Now that the NHL lockout has been in effect since Sept. 16 at midnight, the owners and the NHLPA have made no progress and have barely negotiated. They can not agree on how to disseminate $3 billion in hockey revenues, as the owners want to reduce the players guaranteed share of 57% to 47%.
But as the stalemate continues, once again the diehard NHL fans are the one’s that suffer the most. The hockey fan is more cult-like than any other sport. In most cities there is a small section that follows the NHL religiously and get offended by those who don’t quite understand what ‘icing the puck’ means.

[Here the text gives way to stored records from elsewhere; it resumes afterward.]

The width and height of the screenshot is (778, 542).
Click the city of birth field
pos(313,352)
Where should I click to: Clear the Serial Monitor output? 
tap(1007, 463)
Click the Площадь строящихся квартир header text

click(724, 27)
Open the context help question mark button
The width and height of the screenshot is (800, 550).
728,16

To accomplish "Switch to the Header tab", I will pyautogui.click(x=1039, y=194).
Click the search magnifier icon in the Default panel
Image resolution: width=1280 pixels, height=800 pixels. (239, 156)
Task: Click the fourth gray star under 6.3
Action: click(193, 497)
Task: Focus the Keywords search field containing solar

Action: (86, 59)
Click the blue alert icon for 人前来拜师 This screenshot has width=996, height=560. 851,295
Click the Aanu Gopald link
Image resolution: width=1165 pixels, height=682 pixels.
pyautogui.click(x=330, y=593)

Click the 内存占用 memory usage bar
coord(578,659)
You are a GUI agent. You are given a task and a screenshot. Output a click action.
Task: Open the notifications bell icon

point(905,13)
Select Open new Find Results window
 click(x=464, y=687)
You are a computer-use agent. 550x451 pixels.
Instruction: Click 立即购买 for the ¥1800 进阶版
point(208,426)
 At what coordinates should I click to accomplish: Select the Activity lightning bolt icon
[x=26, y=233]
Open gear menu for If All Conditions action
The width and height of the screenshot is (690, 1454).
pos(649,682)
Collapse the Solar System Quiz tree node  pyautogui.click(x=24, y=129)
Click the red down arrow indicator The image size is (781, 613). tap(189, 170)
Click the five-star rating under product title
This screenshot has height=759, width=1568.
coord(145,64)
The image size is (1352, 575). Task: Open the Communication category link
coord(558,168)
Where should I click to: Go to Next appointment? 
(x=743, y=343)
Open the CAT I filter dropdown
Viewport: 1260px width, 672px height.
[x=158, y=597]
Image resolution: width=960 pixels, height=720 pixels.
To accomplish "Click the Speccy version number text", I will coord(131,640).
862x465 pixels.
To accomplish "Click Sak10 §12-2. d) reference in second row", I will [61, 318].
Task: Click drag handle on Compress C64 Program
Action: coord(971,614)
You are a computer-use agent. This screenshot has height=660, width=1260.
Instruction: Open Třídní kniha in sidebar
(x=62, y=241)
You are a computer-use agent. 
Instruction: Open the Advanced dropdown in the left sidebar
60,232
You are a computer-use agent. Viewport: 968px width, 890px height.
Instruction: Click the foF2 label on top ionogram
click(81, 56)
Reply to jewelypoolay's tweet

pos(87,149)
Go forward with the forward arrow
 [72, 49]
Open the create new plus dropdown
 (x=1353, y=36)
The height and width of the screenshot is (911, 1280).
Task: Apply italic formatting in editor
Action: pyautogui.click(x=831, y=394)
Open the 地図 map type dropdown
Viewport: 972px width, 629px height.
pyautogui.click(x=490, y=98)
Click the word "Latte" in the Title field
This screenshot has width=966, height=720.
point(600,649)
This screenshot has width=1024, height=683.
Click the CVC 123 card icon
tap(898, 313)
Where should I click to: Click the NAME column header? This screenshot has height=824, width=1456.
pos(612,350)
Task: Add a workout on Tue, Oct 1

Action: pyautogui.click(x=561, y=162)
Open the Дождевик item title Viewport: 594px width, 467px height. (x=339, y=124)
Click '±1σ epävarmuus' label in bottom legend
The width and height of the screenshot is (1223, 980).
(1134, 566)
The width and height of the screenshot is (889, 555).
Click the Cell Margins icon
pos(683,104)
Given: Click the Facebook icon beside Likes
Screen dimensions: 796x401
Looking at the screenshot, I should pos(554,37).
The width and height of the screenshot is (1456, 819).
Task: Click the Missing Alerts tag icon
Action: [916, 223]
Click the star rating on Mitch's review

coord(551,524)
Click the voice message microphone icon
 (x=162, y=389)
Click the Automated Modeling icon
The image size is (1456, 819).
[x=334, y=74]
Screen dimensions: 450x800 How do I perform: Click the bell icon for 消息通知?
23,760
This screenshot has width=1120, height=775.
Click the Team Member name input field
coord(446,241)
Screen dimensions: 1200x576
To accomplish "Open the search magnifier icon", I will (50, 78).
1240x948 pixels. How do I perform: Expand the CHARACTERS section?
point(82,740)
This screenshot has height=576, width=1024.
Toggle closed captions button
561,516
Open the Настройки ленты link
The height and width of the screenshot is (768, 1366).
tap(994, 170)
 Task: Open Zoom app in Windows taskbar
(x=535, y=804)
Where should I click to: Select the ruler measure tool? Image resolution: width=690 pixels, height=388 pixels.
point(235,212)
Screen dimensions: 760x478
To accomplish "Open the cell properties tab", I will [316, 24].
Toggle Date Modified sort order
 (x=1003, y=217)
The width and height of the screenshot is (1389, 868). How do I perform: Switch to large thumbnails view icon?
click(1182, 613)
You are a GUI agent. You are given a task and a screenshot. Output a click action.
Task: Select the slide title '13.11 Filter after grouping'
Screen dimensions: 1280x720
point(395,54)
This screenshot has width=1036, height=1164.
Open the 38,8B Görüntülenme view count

Personally, I think hockey, in general is a great game that composes the hard-hitting of football and the speed and fast-break excitement of basketball. But what I hear the most about the NHL when I watch it with a casual viewer, is that they can’t locate the puck. The league tried to assist in this effort by introducing the FoxTrax glowing puck, when the Fox television network broadcasted games in 1996-98. It made the puck easy to see, but hockey purist objected to its use. Some don’t understand the rules and find without the broadcast graphics seen in the NFL and Major League Baseball games that virtually describe what’s going on by glancing at the screen, it takes away from the NHL appeal.
Another reason that there’s no hurry on the player’s part to end the lockout, is that the players have options to play an earn money elsewhere. Opportunities in Europe abound with the KHL in Russia, being the most prominent. There are about 18 other European leagues for them to keep in shape and compete until this latest labor dispute is settled. Which makes it more palpable for the players is that a lot of them are natives and can make as much as 65% of the NHL salaries…a caveat other professional leagues don’t offer.
The NHL owners and it’s commissioner, Gary Bettman, have to be concerned about the leagues stars playing overseas and possibly risking injury. How would Flyers fans feel if Claude Giroux or any team’s key players were to sustain a long-term injury while playing abroad. That would further alienate those fans that are on the fence on whether they consider the NHL a ‘real’ major sports league or just a game with a niche, cult-like following.
Nonetheless, games are being lost and possibly the jobs of those who work for the league and it’s franchises as well. Bottom line is they better figure it out fast because the NHL can not afford another lost season..if so, it may never be taken seriously.